Currently, winners of hackathons, as well as high tech prize competitions (together, “Competitions”), are determined by a group of judges who select the winning team. Such judges may be invited by the organizers of hackathons and bounties based on their expertise, technical proficiency and/or relationships. Judges typically range from investors and sponsoring companies to technologists. However, this centralized system of i) judge selection and ii) judge discernment are problematic. First, judges may not possess sufficient knowledge of the theme or the subject matter of the Competition. In addition, non-technical judges may ask the wrong questions or they may not understand the intricacy of how code interplays with the business model. Furthermore, judges may easily be subjective in their discernment, even though they are often asked to judge teams based on creativity, innovation, purpose, quality of the code, the theme of the hackathon and business model among other criteria.
As a distributed ledger and without a central intermediary, blockchain allows for a consensus mechanism that disrupts the selection of judges, because better governance for judges would result in an outcome that takes into consideration quality, inclusion and fairness. Consensus mechanism generally validates the next block in the chain and prevents adversaries from attacking and forking the blockchain. Consensus models typically include Proof of Work, Proof of Stake, Delegated Proof of Stake and Practical Byzantine Fault Tolerance (PBFT). This paper outlines a consensus mechanism for the Kambria Network that implements a more reliable and better governance for judges.
In addition, this paper set forth terms, mathematics, probability and game theory that help to assure that judges adhere to a set of predefined rules. By taking into consideration potential conflict of interests, inherent bias and subjectivity and possible malevolent intent, the protocol contains two prongs that would keep it robust and help maintain a fault tolerant of ½ through our consensus model. The consensus will fell in case of fault tolerant greater than ½. However, it is possible to keep this parameter less than the threshold of ½ by a set of predefined rules. Thereafter, the consensus will be reliable and entirely able to implement in practice.
Hackathons are often designed to create functional software or hardware to solve a particular problem by the end of the event. Software developers and other subject matter experts form teams and collaborate intensively at the beginning of the morning throughout the day. At the end of hackathons, each team would demonstrate their solution and present their results. A panel of judges would select the winning teams for the prize. For example, Salesforce had run a hackathon with a prize of $1 million to the winners and TechCrunch had offered a $250,000 prize for a social gaming hackathon. Such hackathons leverage the collective technical minds of the community to solve a problem utilizing a new field of technology, to develop new software technologies within a short amount of time, and/or to locate innovation for funding and further development.

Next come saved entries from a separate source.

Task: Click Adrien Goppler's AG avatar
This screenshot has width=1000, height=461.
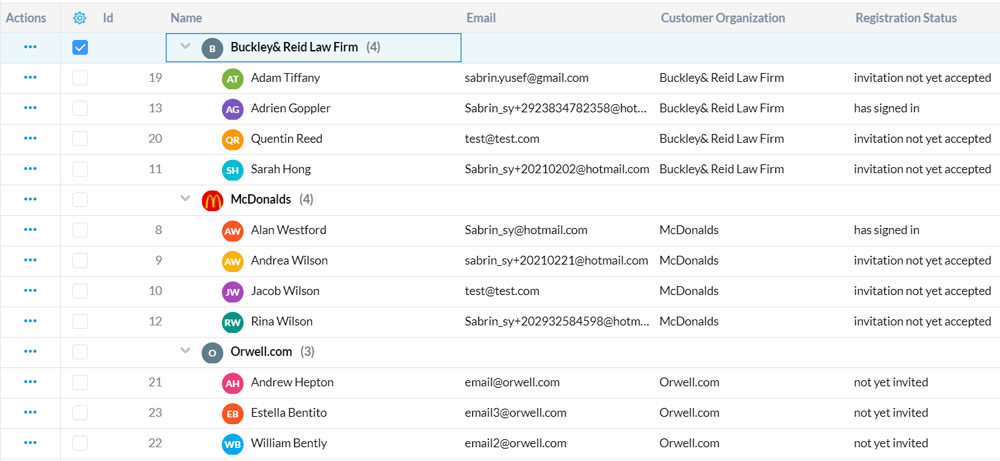Action: click(x=232, y=109)
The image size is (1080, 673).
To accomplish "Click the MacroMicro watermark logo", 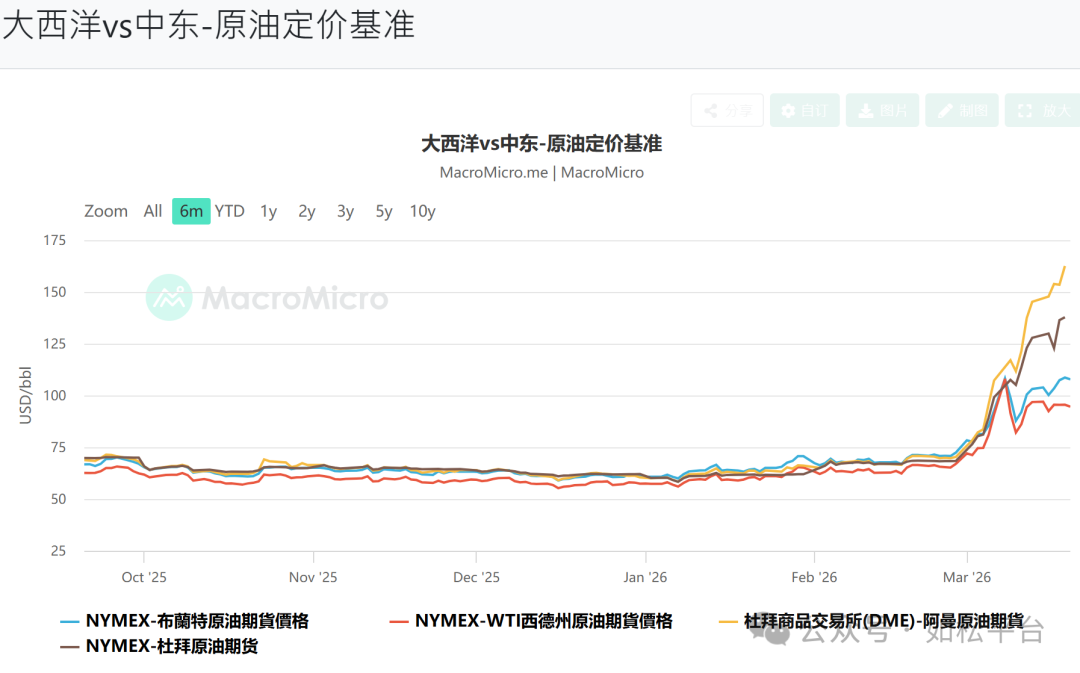I will coord(267,297).
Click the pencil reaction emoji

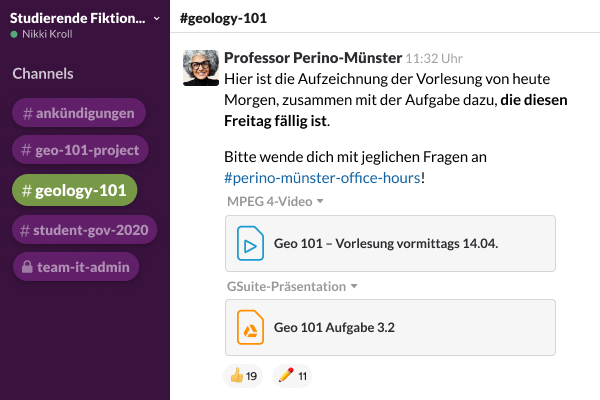click(287, 376)
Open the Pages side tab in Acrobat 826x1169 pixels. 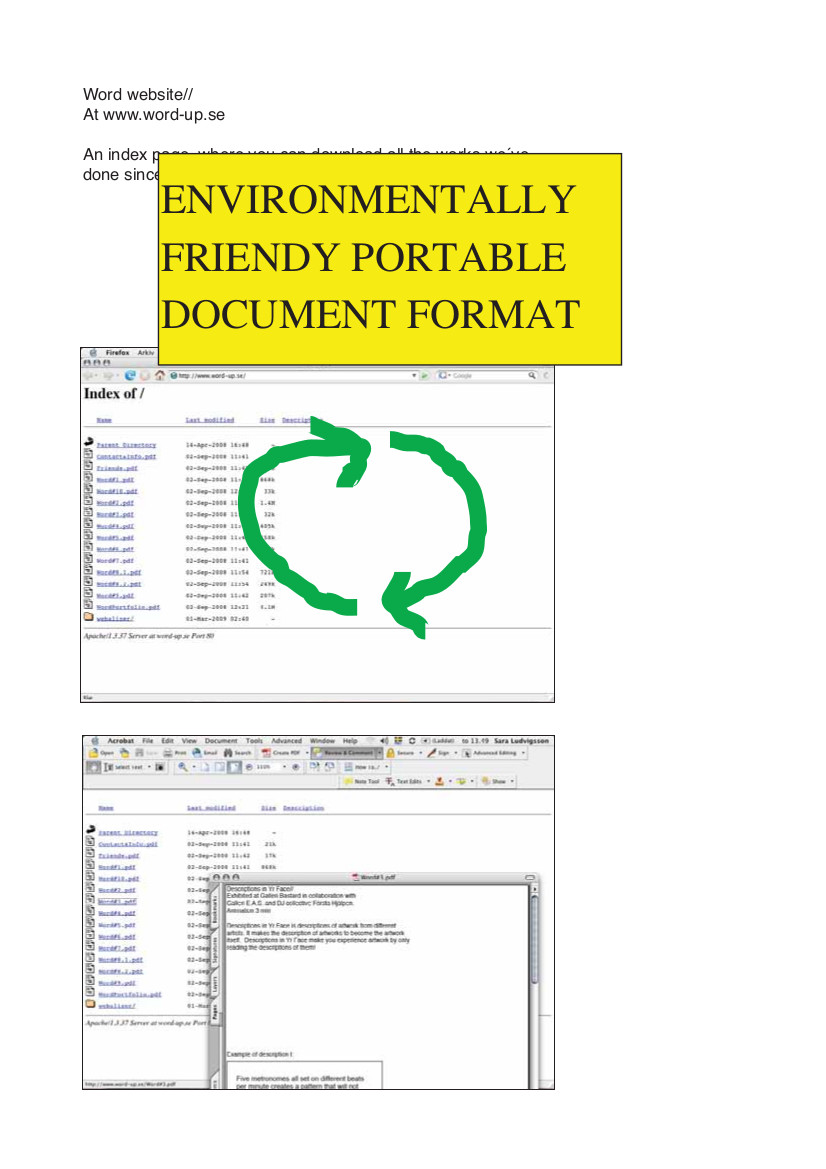pos(214,1012)
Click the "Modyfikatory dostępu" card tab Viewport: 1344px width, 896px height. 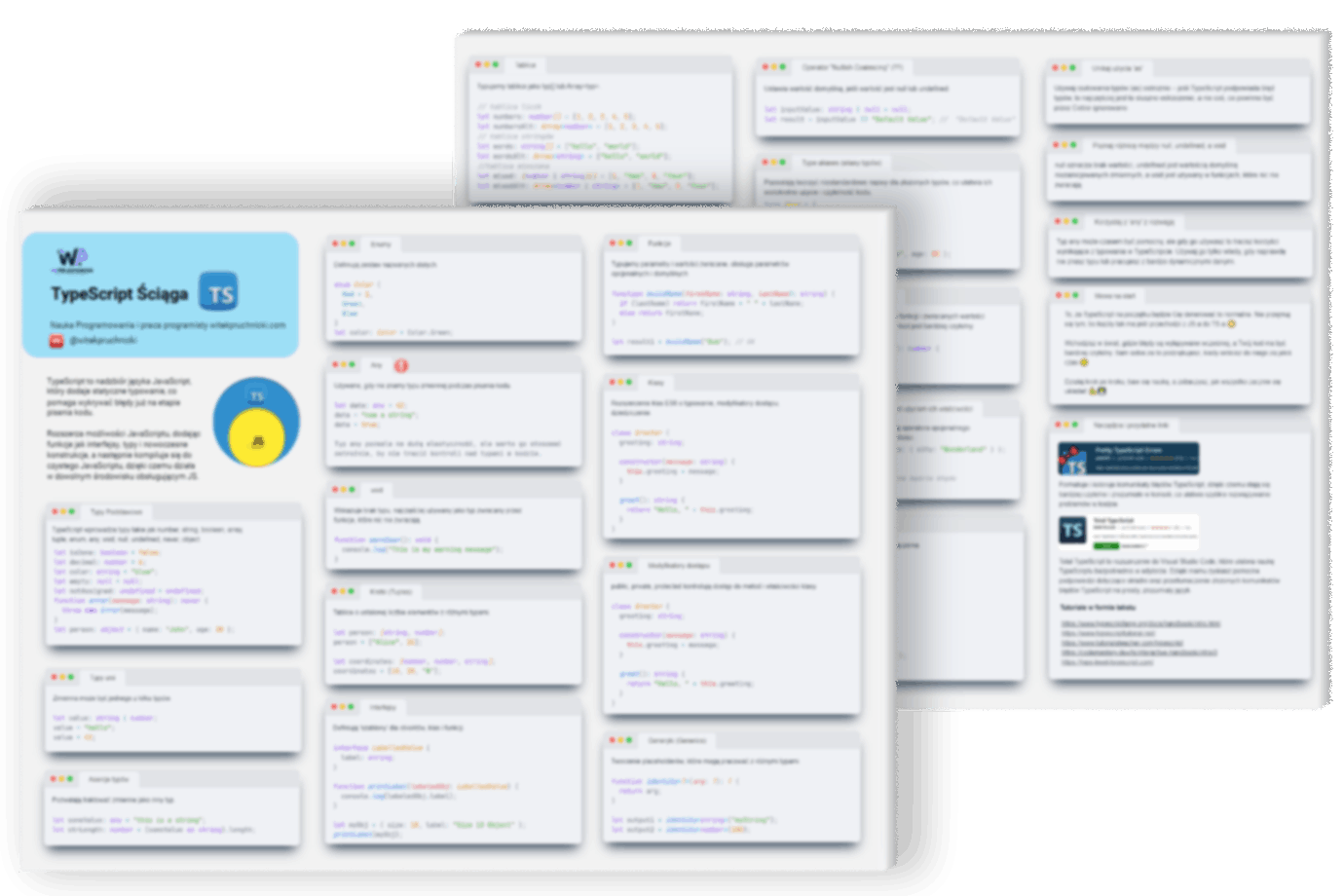click(679, 565)
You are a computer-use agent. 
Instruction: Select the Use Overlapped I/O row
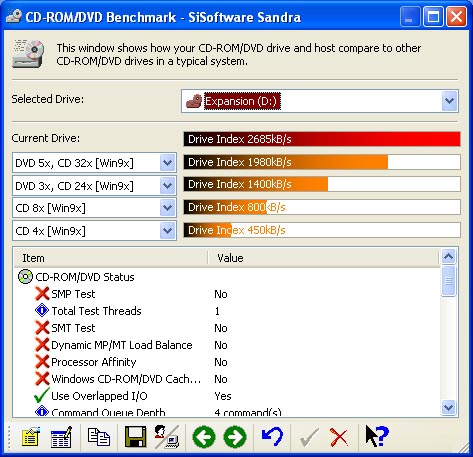(x=227, y=396)
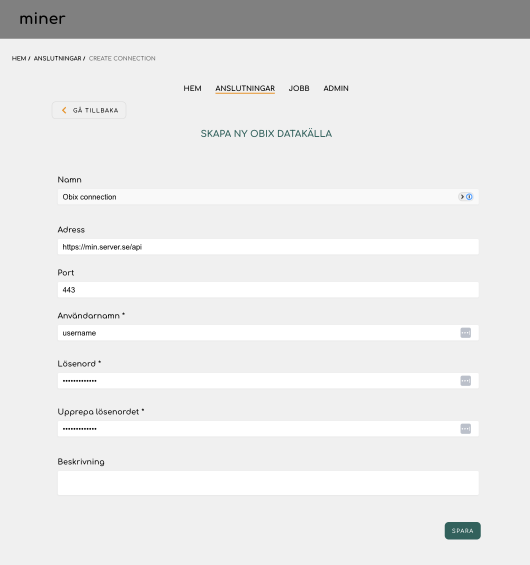Screen dimensions: 530x565
Task: Click inside the Lösenord password field
Action: click(268, 381)

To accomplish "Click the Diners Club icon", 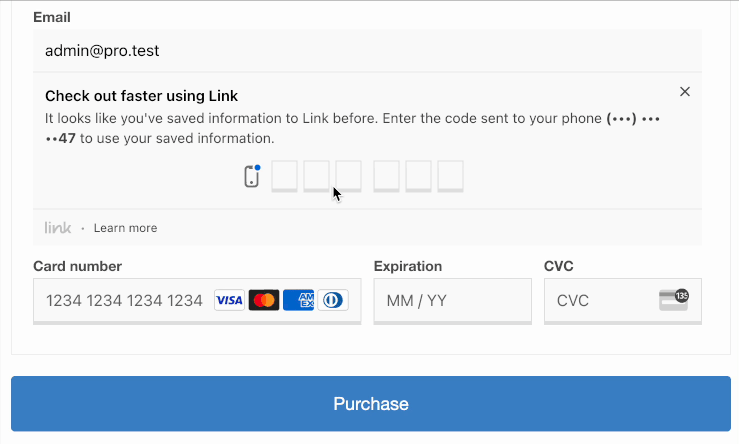I will point(333,300).
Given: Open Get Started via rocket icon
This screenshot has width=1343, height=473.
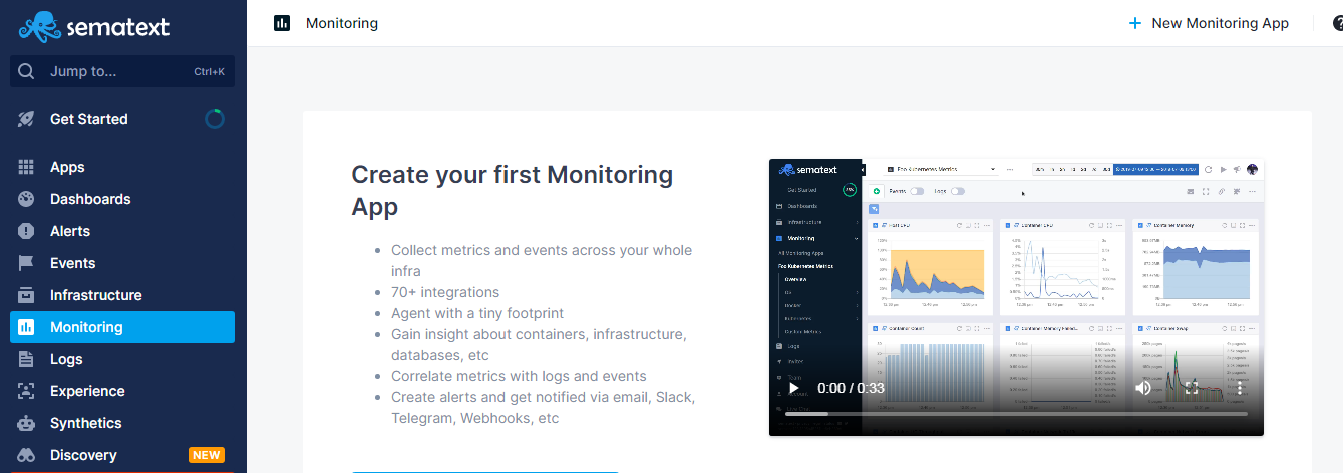Looking at the screenshot, I should click(27, 119).
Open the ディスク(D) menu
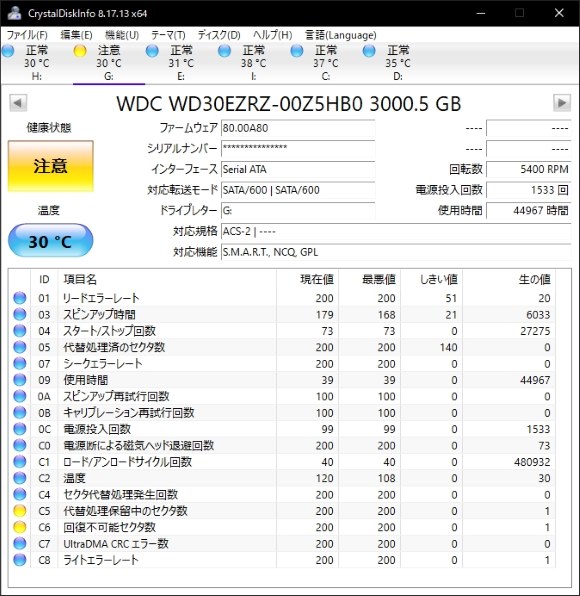The image size is (580, 596). pos(219,35)
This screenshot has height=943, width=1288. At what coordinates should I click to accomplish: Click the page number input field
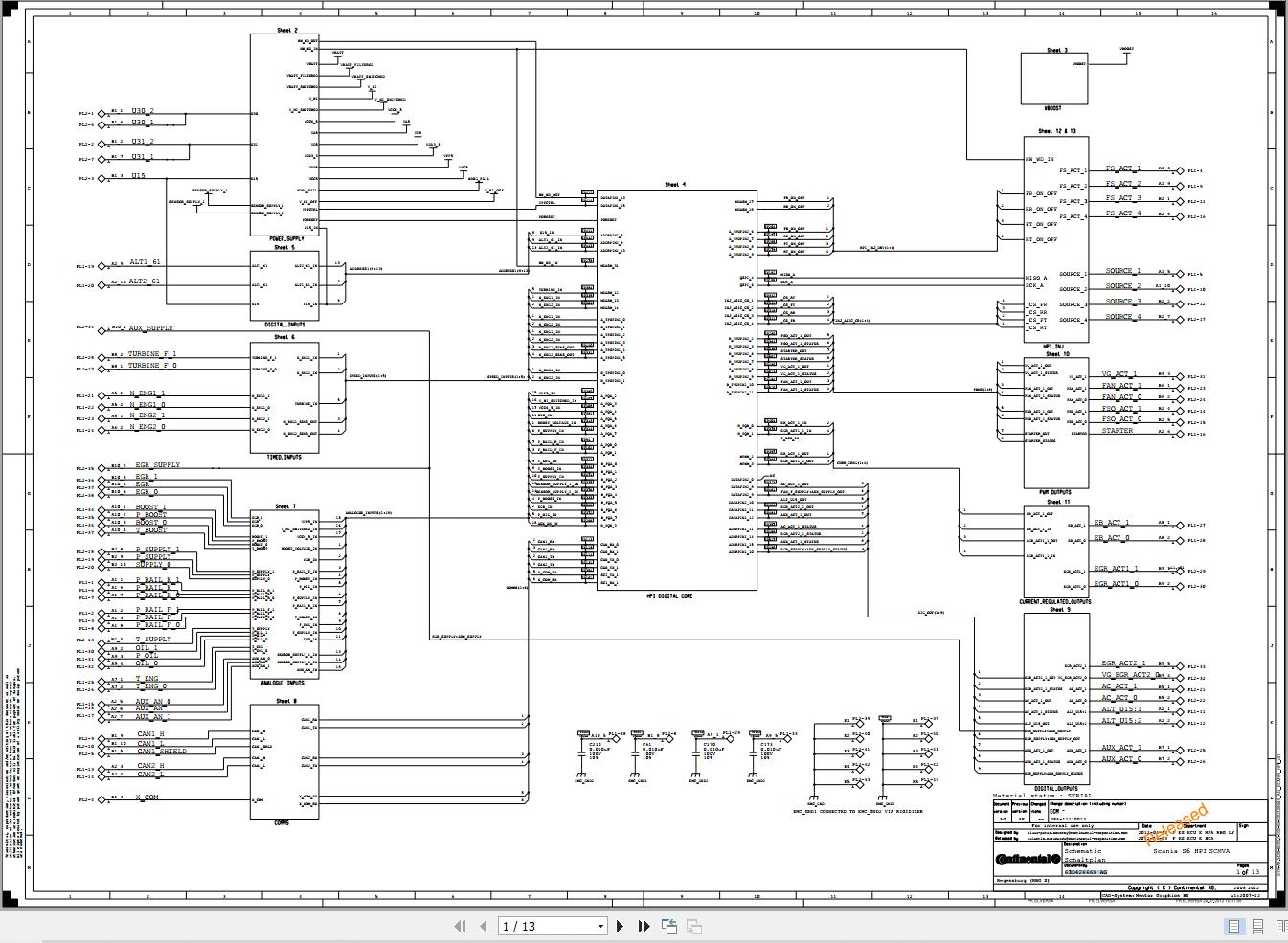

In the same spirit as hackathons, many organizations run public competitions to tap the power of the tech collective, looking for solutions from everything from AI to spacecraft. For example, NASA sponsored its Unmanned Aircraft Systems Airspace Operations Challenge that focuses on a drone’s ability to sense and avoid air traffic. During the Google Lunar XPRIZE, a team must place a robot on the moon’s surface successfully that would explore at least 500 meters of the moon and transmit images and video back to Earth. Likewise, the Brain Preservation Foundation had announced a cash prize for the first individual to preserve an entire human brain for over 100 years such that every neuronal process and synaptic connection must remain traceable and intact using electron microscopic technologies.
A critical component of hackathons and public competitions is the role of judges. At many hackathons, the judges are composed of organizers and sponsors. Similarly, judges for public competitions also comprise of organizers and sponsors. Their task is to evaluate each team and their solutions prior to selecting and determining a winning team for the prize. Ideally, criteria for each team includes the business value and technical complexity of their solution, their relative wow factor, user experience and design, whether their solution is functional, and whether they are innovative. Such criteria serves as a guideline for judges especially those who have never been a judge nor been to an event to know what to expect. Despite a list of criteria such as usefulness, originality, impact and complexity however, the rating by the judges may not be fair.
The biggest challenge with hackathons and public competitions lie the governance for judges and the judging process. For instance, are hackathons merely a way for organizations and their sponsors to crowdsource ideas from the tech community without compensation? Are organizations running a public competition to harvest intellectual property from the crowd with no intent whatsoever to select a winner? Is there an inherent conflict of interest if the organizers of hackathons or public competitions also serve as judges? Would the judges award the prize to a polished functional solution even though it seemed to be obviously created prior to the hackathon?
To solve the risk of subjectivity and malevolent intent of the judges, the Innovation Judge Protocol proposes a new consensus that resolves the existing limitations of governance.